─── Extracted material

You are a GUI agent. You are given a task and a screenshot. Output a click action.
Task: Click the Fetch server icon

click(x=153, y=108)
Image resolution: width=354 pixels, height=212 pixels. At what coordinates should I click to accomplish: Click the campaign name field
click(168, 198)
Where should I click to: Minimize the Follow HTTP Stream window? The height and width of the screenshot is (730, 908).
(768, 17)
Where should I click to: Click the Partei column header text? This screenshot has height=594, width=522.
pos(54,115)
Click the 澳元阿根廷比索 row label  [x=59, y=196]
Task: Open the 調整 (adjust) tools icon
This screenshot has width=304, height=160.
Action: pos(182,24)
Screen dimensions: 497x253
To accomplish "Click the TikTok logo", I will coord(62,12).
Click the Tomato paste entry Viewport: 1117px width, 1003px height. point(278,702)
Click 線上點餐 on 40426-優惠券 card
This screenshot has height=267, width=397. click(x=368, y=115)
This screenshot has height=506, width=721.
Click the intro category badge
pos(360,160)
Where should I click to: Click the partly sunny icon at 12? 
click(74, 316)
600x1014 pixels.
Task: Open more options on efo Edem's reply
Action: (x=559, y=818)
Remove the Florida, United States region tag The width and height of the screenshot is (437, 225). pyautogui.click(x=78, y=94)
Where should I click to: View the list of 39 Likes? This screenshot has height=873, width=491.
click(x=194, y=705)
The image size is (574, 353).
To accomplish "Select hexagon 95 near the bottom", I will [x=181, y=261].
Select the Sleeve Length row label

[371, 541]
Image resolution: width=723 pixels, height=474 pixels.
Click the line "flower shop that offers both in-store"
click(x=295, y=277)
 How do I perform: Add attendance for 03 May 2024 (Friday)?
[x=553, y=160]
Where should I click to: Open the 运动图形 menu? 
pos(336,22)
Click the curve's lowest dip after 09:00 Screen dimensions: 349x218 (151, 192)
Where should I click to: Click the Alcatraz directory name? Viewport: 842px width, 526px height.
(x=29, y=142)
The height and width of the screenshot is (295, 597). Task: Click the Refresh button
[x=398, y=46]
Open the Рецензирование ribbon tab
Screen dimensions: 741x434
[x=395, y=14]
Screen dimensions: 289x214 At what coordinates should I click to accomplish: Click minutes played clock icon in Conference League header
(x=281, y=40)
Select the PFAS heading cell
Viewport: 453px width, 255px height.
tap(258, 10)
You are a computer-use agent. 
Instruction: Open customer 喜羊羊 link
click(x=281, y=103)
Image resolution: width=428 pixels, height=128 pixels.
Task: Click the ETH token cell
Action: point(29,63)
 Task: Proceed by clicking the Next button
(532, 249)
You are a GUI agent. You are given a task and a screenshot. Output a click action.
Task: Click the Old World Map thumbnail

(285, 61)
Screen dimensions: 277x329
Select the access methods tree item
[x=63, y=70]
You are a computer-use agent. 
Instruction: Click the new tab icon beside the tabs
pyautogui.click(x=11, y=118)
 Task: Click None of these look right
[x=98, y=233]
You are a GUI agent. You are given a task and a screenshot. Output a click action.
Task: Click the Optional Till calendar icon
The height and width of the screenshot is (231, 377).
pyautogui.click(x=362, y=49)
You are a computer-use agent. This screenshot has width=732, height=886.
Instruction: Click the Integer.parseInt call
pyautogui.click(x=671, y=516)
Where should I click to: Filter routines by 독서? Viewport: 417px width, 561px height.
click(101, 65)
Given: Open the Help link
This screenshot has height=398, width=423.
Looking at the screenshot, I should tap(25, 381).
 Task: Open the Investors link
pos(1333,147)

──────

Exercise directions: Please return every entry exactly as it appears.

Response to the exercise:
You are a GUI agent. You are given a task and a screenshot. Output a click action.
Task: Click the Fetch server icon

click(x=153, y=108)
Image resolution: width=354 pixels, height=212 pixels. At what coordinates should I click to accomplish: Click the campaign name field
click(168, 198)
Where should I click to: Minimize the Follow HTTP Stream window? The height and width of the screenshot is (730, 908).
(768, 17)
Where should I click to: Click the Partei column header text? This screenshot has height=594, width=522.
pos(54,115)
Click the 澳元阿根廷比索 row label  [x=59, y=196]
Task: Open the 調整 (adjust) tools icon
This screenshot has width=304, height=160.
Action: pos(182,24)
Screen dimensions: 497x253
To accomplish "Click the TikTok logo", I will coord(62,12).
Click the Tomato paste entry Viewport: 1117px width, 1003px height. point(278,702)
Click 線上點餐 on 40426-優惠券 card
This screenshot has height=267, width=397. click(x=368, y=115)
This screenshot has height=506, width=721.
Click the intro category badge
pos(360,160)
Where should I click to: Click the partly sunny icon at 12? 
click(74, 316)
600x1014 pixels.
Task: Open more options on efo Edem's reply
Action: (x=559, y=818)
Remove the Florida, United States region tag The width and height of the screenshot is (437, 225). pyautogui.click(x=78, y=94)
Where should I click to: View the list of 39 Likes? This screenshot has height=873, width=491.
click(x=194, y=705)
The image size is (574, 353).
To accomplish "Select hexagon 95 near the bottom", I will [x=181, y=261].
Select the Sleeve Length row label

[371, 541]
Image resolution: width=723 pixels, height=474 pixels.
Click the line "flower shop that offers both in-store"
click(x=295, y=277)
 How do I perform: Add attendance for 03 May 2024 (Friday)?
[x=553, y=160]
Where should I click to: Open the 运动图形 menu? 
pos(336,22)
Click the curve's lowest dip after 09:00 Screen dimensions: 349x218 (151, 192)
Where should I click to: Click the Alcatraz directory name? Viewport: 842px width, 526px height.
(x=29, y=142)
The height and width of the screenshot is (295, 597). Task: Click the Refresh button
[x=398, y=46]
Open the Рецензирование ribbon tab
Screen dimensions: 741x434
[x=395, y=14]
Screen dimensions: 289x214 At what coordinates should I click to accomplish: Click minutes played clock icon in Conference League header
(x=281, y=40)
Select the PFAS heading cell
Viewport: 453px width, 255px height.
tap(258, 10)
You are a computer-use agent. 
Instruction: Open customer 喜羊羊 link
click(x=281, y=103)
Image resolution: width=428 pixels, height=128 pixels.
Task: Click the ETH token cell
Action: point(29,63)
 Task: Proceed by clicking the Next button
(532, 249)
You are a GUI agent. You are given a task and a screenshot. Output a click action.
Task: Click the Old World Map thumbnail

(285, 61)
Screen dimensions: 277x329
Select the access methods tree item
[x=63, y=70]
You are a computer-use agent. 
Instruction: Click the new tab icon beside the tabs
pyautogui.click(x=11, y=118)
 Task: Click None of these look right
[x=98, y=233]
You are a GUI agent. You are given a task and a screenshot. Output a click action.
Task: Click the Optional Till calendar icon
The height and width of the screenshot is (231, 377).
pyautogui.click(x=362, y=49)
You are a computer-use agent. This screenshot has width=732, height=886.
Instruction: Click the Integer.parseInt call
pyautogui.click(x=671, y=516)
Where should I click to: Filter routines by 독서? Viewport: 417px width, 561px height.
click(101, 65)
Given: Open the Help link
This screenshot has height=398, width=423.
Looking at the screenshot, I should tap(25, 381).
 Task: Open the Investors link
pos(1333,147)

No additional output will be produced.